Task requirements: Format all of the material as a numbered list, leaving out any blank lines.

Data to use:
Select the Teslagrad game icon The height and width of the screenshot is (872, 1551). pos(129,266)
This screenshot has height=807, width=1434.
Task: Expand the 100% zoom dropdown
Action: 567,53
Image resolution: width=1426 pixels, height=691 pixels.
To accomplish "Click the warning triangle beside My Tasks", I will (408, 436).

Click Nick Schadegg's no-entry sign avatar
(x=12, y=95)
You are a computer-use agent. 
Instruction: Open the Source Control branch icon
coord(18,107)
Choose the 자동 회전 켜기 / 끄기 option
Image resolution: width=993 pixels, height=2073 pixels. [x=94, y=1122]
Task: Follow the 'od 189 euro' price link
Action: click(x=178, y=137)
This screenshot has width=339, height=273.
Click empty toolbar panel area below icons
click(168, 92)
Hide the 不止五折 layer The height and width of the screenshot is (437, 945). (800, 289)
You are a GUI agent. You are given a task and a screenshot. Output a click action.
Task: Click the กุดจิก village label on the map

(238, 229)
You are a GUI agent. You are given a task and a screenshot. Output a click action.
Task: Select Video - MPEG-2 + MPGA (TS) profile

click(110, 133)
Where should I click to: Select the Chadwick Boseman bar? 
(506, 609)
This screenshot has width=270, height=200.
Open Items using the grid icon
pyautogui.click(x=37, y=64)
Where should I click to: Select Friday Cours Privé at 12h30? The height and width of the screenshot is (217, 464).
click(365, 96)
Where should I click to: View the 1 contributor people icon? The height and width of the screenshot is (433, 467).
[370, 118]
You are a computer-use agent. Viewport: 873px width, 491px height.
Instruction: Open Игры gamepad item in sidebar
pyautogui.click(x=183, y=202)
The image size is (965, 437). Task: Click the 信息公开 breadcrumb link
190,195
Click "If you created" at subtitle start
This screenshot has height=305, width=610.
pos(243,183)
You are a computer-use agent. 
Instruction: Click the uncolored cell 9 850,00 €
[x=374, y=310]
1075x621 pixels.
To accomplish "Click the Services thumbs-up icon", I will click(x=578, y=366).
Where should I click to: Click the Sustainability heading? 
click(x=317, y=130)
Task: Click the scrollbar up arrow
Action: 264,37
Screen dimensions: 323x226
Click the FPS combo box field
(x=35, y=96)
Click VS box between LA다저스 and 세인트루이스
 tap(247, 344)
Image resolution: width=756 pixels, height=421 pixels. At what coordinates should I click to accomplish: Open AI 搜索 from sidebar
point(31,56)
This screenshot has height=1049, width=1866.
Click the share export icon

Complete answer:
1. Select the Teslagrad game icon The height and width of the screenshot is (872, 1551). pos(129,266)
2. This screenshot has height=807, width=1434.
3. Task: Expand the 100% zoom dropdown
4. Action: 567,53
5. Image resolution: width=1426 pixels, height=691 pixels.
6. To accomplish "Click the warning triangle beside My Tasks", I will (408, 436).
7. Click Nick Schadegg's no-entry sign avatar
8. (x=12, y=95)
9. You are a computer-use agent. 
10. Instruction: Open the Source Control branch icon
11. coord(18,107)
12. Choose the 자동 회전 켜기 / 끄기 option
13. Image resolution: width=993 pixels, height=2073 pixels. [x=94, y=1122]
14. Task: Follow the 'od 189 euro' price link
15. Action: click(x=178, y=137)
16. This screenshot has width=339, height=273.
17. Click empty toolbar panel area below icons
18. click(168, 92)
19. Hide the 不止五折 layer The height and width of the screenshot is (437, 945). (800, 289)
20. You are a GUI agent. You are given a task and a screenshot. Output a click action.
21. Task: Click the กุดจิก village label on the map
22. (238, 229)
23. You are a GUI agent. You are given a task and a screenshot. Output a click action.
24. Task: Select Video - MPEG-2 + MPGA (TS) profile
25. click(110, 133)
26. Where should I click to: Select the Chadwick Boseman bar? 
27. (506, 609)
28. This screenshot has width=270, height=200.
29. Open Items using the grid icon
30. pyautogui.click(x=37, y=64)
31. Where should I click to: Select Friday Cours Privé at 12h30? The height and width of the screenshot is (217, 464).
32. click(365, 96)
33. Where should I click to: View the 1 contributor people icon? The height and width of the screenshot is (433, 467).
34. [370, 118]
35. You are a computer-use agent. Viewport: 873px width, 491px height.
36. Instruction: Open Игры gamepad item in sidebar
37. pyautogui.click(x=183, y=202)
38. The image size is (965, 437). Task: Click the 信息公开 breadcrumb link
39. 190,195
40. Click "If you created" at subtitle start
41. This screenshot has height=305, width=610.
42. pos(243,183)
43. You are a computer-use agent. 
44. Instruction: Click the uncolored cell 9 850,00 €
45. [x=374, y=310]
46. 1075x621 pixels.
47. To accomplish "Click the Services thumbs-up icon", I will click(x=578, y=366).
48. Where should I click to: Click the Sustainability heading? 
49. click(x=317, y=130)
50. Task: Click the scrollbar up arrow
51. Action: 264,37
52. Screen dimensions: 323x226
53. Click the FPS combo box field
54. (x=35, y=96)
55. Click VS box between LA다저스 and 세인트루이스
56.  tap(247, 344)
57. Image resolution: width=756 pixels, height=421 pixels. At what coordinates should I click to accomplish: Open AI 搜索 from sidebar
58. point(31,56)
59. This screenshot has height=1049, width=1866.
60. Click the share export icon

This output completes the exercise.